Drunk by the cupful, water with arsenic can be ingested for years before severe symptoms show up. Researchers say such symptoms are now appearing in people who drink from tube wells in a number of countries.

Health authorities in neighboring West Bengal, India, reportedly saw arsenic's effects first in the mid-1980s after a rash of diseases. Not until a decade later in the mid-1990s, however, did authorities in Bangladesh declare a widespread problem with the water.

Even researchers like Murcott, who had been focusing on developing wastewater treatment facilities in emerging nations, became aware of the arsenic problem only in the late 1990s. It was 1998 when she heard about and realized the seriousness of the problem - and began work in Nepal.

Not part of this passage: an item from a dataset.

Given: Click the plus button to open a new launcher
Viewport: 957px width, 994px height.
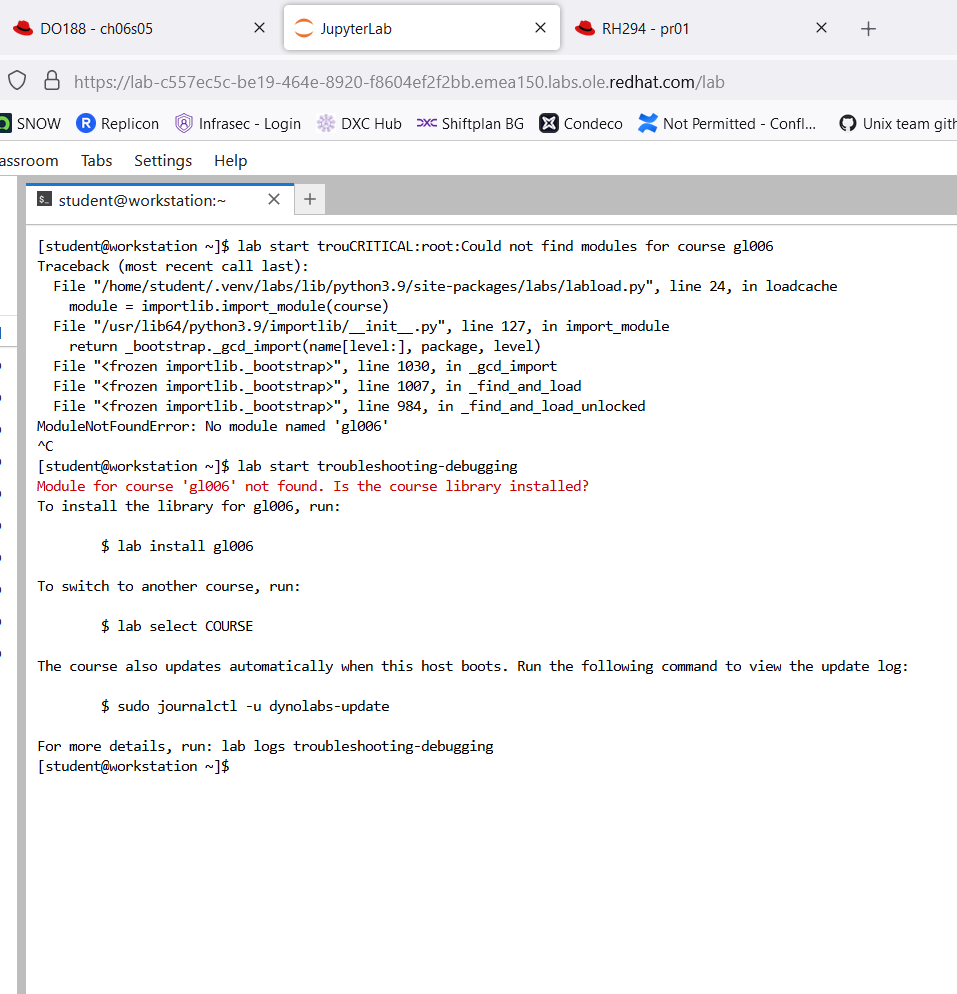Looking at the screenshot, I should click(309, 199).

About the same time, Ashok Gadgil, a research scientist at the Lawrence Berkeley National Laboratory in Berkeley, Calif., was finishing up an innovative water-purification system for the developing world. His inexpensive system uses ultraviolet light to purify biological contaminants in surface water and is deployed in scores of communities, serving 300,000 people so far.

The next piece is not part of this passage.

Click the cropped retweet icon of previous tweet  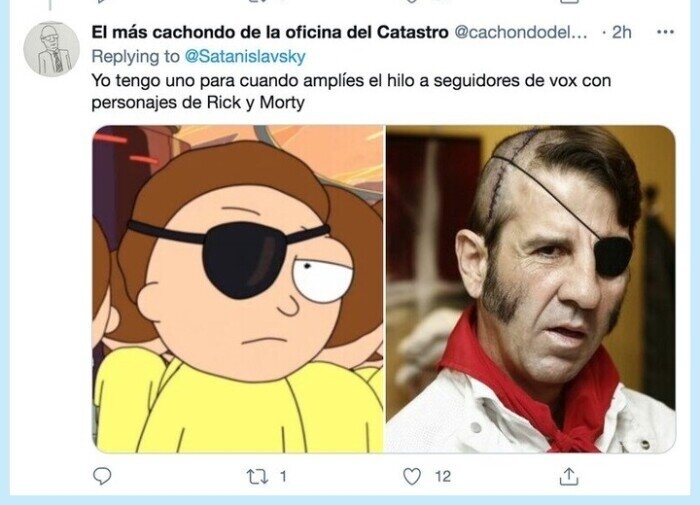tap(258, 1)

But by 2000, looking for a new challenge, Dr. Gadgil was hearing from friends back in India about the arsenic problem in West Bengal. He began to ponder how to make a simple filter that was also affordable and easy to use. Then inspiration struck: coal ash.

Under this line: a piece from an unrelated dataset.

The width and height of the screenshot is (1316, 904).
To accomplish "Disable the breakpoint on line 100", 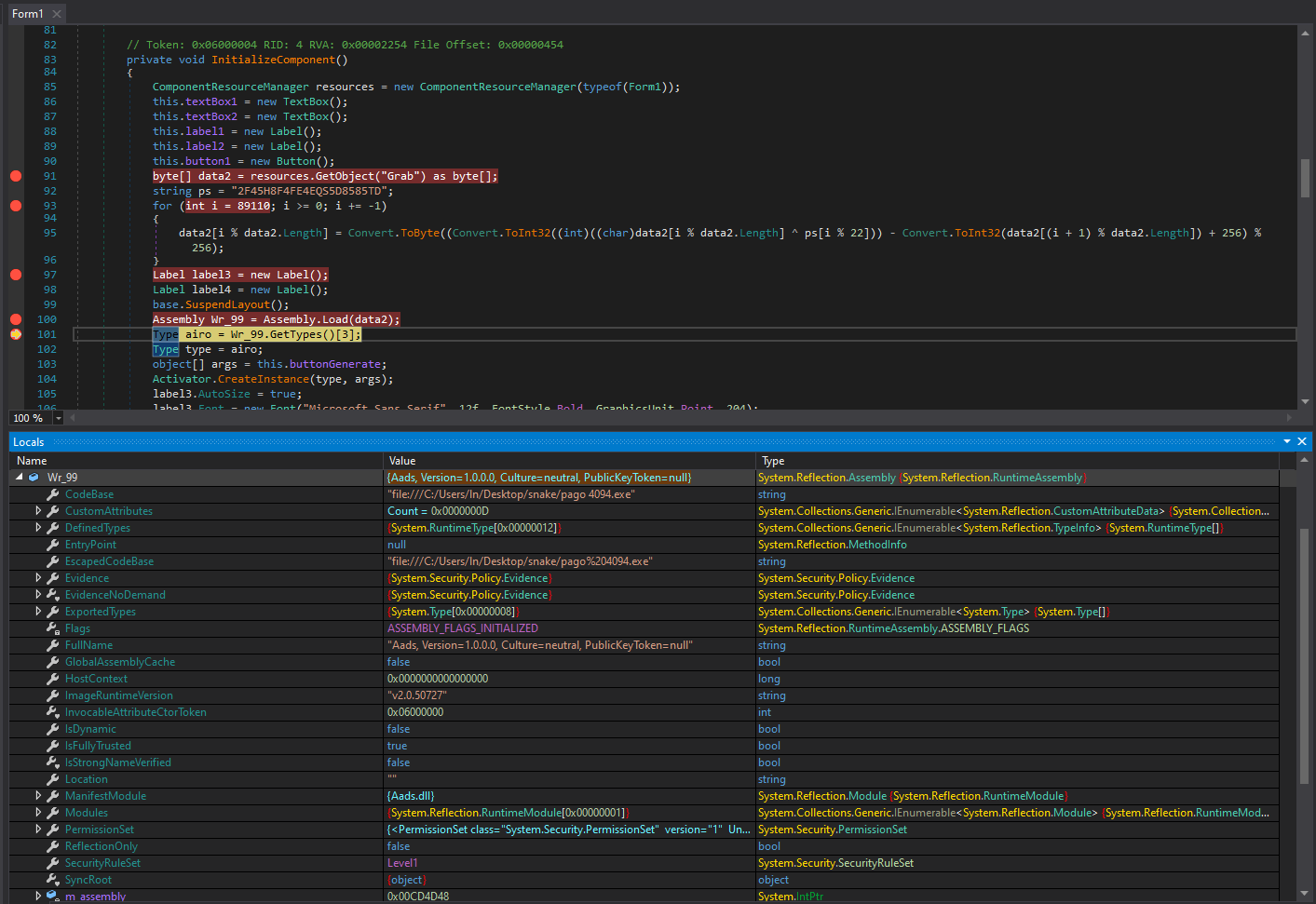I will click(16, 319).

Coal is widely used for fuel in the region. One byproduct is bottom ash (not the same as fly ash, which contains heavy metals and other impurities), which is sanitary, widely available, and cheap. But most important from a physicist's point of view, it's molecular structure provides a huge surface area to gobble up arsenic. To work as an effective filter, all the coal ash required, he realized, was a special chemical coating to get arsenic molecules to cling to it.

To test his theory, he sent away for about 11 pounds of the ash, which shipped in fall 2001 - just in time to get trapped in the post-9/11 security crackdown. His ash package never arrived.

Frustrated, Gadgil traveled to India to get the ash himself. Doubtful that he'd ever be able to explain his odd package to authorities, he wrapped the gray powdery substance in several plastic bags and hid it in his luggage. "Fortunately I didn't get searched," he says. "But I was definitely sweating, I can tell you."

Back at the lab, Gadgil and a group of researchers spent months struggling to coat the ash with ferric hydroxide, a chemical that binds arsenic. The result: a teabag-like pouch, which filters water spiked with 2,400 p.p.b. of arsenic to just 10 p.p.b. Just a few ounces of the coated ash could make three gallons of water with 400 p.p.b. of arsenic safe to drink. Now, the team hopes to receive grant money to develop the full mechanism for doing the coating, and to test it in Bangladesh or West Bengal, maybe winning the Grainger Prize.

In the meantime, California has granted Gadgil's team $250,000 to develop the technology for use in the state. About 600,000 Californians are drinking pumped groundwater that does not meet new Environmental Protection Agency standards, Gadgil estimates. He thinks this work will have spillover benefits for India and Bangladesh.

"There is enough ash at thermal power stations to treat all the water needed in Bangladesh through the end of the century," he says. "We haven't fashioned our silver bullet just yet, but I hope it turns into one."